**Texto para leitura**

A ministra do Trabalho, Segurança Social e Solidariedade, que tutela a instituição, "nunca exigiu um plano de reestruturação urgente". Mas um ano decorrido sobre a nomeação da Provedora não existia qualquer plano de reestruturação em execução, asseguram fontes conhecedoras, apesar da situação financeira preocupante e do estado de iminente rutura de tesouraria detetada em junho de 2023, no Relatório Financeiro Preliminar. "Tendo entrado em funções a 2 de maio de 2023, seria natural que nesta altura o plano já estivesse desenhado e até estivesse a ser aplicado, pondo-se em prática medidas de urgência para melhorar a situação financeira da instituição", consideram as mesmas fontes, que dizem que, um ano após o afastamento de Edmundo Martinho e sua substituição por Ana Jorge, apenas haviam sido tomadas algumas medidas avulsas, sem grande efeito.
Apesar do silêncio da Provedora, o governo terá deixado na mão de Ana Jorge a decisão de continuar. "Nem havia vontade política de fazer alterações executivas neste contexto, a urgência era resolver os problemas que estavam a afetar a capacidade assistencialista da instituição junto dos mais necessitados", garante ao SAPO outra fonte, que assegura que a exoneração foi precipitada pela própria Provedora após ter sido questionada pela ministra quanto ao trabalho desenvolvido. Num ano, "nada foi feito pela administração de Ana Jorge para inverter a dramática situação financeira" da instituição e a única coisa que se alterou "foi a ação social em Lisboa, para pior, pondo cada vez mais em risco o auxílio aos mais vulneráveis".
"Esta instituição estava a ser gerida consoante as vontades do dia-a-dia, não obedecendo a um plano estratégico e não existindo qualquer visão de futuro", relata ao SAPO fonte conhecedora da instituição, garantindo que não só não existia qualquer plano de recuperação financeira como também não fora desenhado qualquer plano de sustentabilidade para os mais de 6 mil funcionários da instituição, tão pouco fora ainda desenhada uma estratégia para rentabilizar os imóveis devolutos da SCML.

**Dados fornecidos**
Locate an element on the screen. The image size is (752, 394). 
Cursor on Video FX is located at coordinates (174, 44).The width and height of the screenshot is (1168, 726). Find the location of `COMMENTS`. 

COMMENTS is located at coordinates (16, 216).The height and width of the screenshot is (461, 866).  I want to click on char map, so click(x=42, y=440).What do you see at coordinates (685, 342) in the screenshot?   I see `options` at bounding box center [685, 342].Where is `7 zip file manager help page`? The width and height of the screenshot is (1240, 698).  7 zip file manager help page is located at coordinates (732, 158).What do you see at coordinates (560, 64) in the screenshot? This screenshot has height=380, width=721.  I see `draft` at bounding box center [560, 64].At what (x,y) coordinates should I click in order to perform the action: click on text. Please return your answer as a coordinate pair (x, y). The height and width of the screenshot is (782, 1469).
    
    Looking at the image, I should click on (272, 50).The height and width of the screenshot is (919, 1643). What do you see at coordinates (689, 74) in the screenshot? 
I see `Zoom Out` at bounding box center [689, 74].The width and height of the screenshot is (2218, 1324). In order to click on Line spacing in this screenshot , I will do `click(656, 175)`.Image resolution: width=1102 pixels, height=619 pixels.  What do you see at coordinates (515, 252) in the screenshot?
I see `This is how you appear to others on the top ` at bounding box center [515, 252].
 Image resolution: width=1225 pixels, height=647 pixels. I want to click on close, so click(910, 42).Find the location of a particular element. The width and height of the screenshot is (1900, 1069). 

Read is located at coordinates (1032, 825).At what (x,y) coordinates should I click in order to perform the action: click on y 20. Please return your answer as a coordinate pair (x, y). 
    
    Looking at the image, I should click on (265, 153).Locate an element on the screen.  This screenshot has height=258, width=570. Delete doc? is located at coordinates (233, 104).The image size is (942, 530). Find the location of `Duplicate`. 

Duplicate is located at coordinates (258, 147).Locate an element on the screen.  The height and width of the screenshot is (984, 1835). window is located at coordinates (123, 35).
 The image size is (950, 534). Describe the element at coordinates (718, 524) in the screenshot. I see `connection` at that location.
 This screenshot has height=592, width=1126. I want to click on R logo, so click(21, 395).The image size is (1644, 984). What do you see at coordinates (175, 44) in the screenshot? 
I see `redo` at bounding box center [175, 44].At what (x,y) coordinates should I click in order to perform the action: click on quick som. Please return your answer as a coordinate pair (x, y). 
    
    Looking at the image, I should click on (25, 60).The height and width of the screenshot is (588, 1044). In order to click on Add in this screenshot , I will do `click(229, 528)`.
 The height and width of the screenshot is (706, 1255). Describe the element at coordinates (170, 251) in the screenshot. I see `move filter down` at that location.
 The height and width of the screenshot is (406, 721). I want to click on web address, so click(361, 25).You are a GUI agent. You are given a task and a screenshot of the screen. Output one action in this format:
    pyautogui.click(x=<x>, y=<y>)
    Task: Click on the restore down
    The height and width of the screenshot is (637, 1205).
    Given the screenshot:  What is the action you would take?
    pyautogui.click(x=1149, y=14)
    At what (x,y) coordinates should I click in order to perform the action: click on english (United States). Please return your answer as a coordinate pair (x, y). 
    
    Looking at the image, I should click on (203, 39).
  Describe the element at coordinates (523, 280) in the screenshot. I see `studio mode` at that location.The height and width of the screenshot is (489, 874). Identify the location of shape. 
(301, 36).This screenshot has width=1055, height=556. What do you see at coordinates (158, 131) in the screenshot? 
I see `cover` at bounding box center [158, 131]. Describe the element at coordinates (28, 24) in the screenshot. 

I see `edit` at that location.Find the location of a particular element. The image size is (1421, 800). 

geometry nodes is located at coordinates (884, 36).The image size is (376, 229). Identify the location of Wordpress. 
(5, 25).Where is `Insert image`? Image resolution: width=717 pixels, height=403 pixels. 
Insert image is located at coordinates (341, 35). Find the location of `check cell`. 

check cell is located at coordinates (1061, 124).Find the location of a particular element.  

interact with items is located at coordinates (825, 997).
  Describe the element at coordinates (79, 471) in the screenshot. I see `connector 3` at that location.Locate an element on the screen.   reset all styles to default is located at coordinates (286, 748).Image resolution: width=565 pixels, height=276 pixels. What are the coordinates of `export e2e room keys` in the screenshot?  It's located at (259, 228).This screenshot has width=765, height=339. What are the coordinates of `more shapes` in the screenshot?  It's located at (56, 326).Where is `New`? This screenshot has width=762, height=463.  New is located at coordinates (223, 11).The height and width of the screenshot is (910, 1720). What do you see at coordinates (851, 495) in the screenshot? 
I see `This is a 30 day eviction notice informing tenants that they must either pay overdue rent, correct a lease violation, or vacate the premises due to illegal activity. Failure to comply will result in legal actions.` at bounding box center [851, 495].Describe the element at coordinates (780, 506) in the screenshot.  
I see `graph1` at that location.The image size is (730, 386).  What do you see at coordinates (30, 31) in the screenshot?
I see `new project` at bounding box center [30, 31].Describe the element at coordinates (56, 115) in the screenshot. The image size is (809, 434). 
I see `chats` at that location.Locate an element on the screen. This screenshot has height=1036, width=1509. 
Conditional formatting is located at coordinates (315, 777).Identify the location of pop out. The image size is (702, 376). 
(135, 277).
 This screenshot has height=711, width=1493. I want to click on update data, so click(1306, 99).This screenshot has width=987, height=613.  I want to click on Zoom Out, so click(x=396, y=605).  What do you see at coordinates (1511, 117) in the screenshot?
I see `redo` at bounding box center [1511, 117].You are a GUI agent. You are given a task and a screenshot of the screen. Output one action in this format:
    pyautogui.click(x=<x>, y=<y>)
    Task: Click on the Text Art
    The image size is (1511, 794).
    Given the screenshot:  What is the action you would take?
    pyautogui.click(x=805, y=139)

**Tarefas propostas**
1. No texto sobre a gestão de Ana Jorge, indique tudo o que, segundo a fonte citada no último parágrafo a partir das palavras "garantindo que", não existia ou não tinha sido desenhado.
2. Redija a continuação do texto sobre a gestão de Ana Jorge, a começar logo após a sua última frase.

**Respostas por ordem**
1.
- Um plano de recuperação financeira.
- Um plano de sustentabilidade para os mais de 6 mil funcionários da instituição.
- Uma estratégia para rentabilizar os imóveis devolutos da SCML.

2.
De acordo com a mesma fonte, do gabinete de Ana Jorge na Santa Casa não saíra ainda sequer uma ideia sobre fontes de financiamento alternativas aos Jogos Sociais nem se sentira necessidade de adequar este setor aos desafios decorrentes do crescimento do jogo online. "Ao optar por cancelar a operação de internacionalização, seria também normal que a Provedora tivesse pensando num caminho alternativo para diversificar as fontes de receita, mas não o fez", diz ainda, acusando a responsável de não tomar decisões e atirar responsabilidades pela sua inércia para a administração anterior.
A denúncia é feita por quem conhece bem a instituição e que lamenta um ano perdido que deixou a Santa Casa em ainda piores lençóis, depois de a pandemia e um processo de internacionalização dos jogos sociais conduzido por Edmundo Martinho ter deixado a SCML em graves dificuldades, podendo os prejuízos chegar aos 50 milhões de euros. E recorda que as contas de 2023 só foram positivas graças a uma "transferência-relâmpago de 34 milhões de euros, do Instituto da Segurança Social", que deu entrada numa altura em que os ordenados estariam já comprometidos. Esta transferência extraordinária, de acordo com a mesma fonte, "foi aprovada e processada em três dias e homologada pela ex-ministra" com a tutela da SCML, Ana Mendes Godinho.
"Ana Jorge conseguiu passar a imagem externa de que estava a pôr ordem na casa e que 'isso leva tempo', mas internamente o descontentamento era crescente e os funcionários encontravam-se cada vez mais desmotivados", adianta, apontando como exemplo o emagrecimento das estruturas de direção: em lugar dos 50 lugares a menos que a Provedora anunciou, foram subtraídos apenas 17 cargos dirigentes. De um total que se mantinha, em novembro, nos 540, passou-se, em março de 2024, a contar 523 cargos de chefia.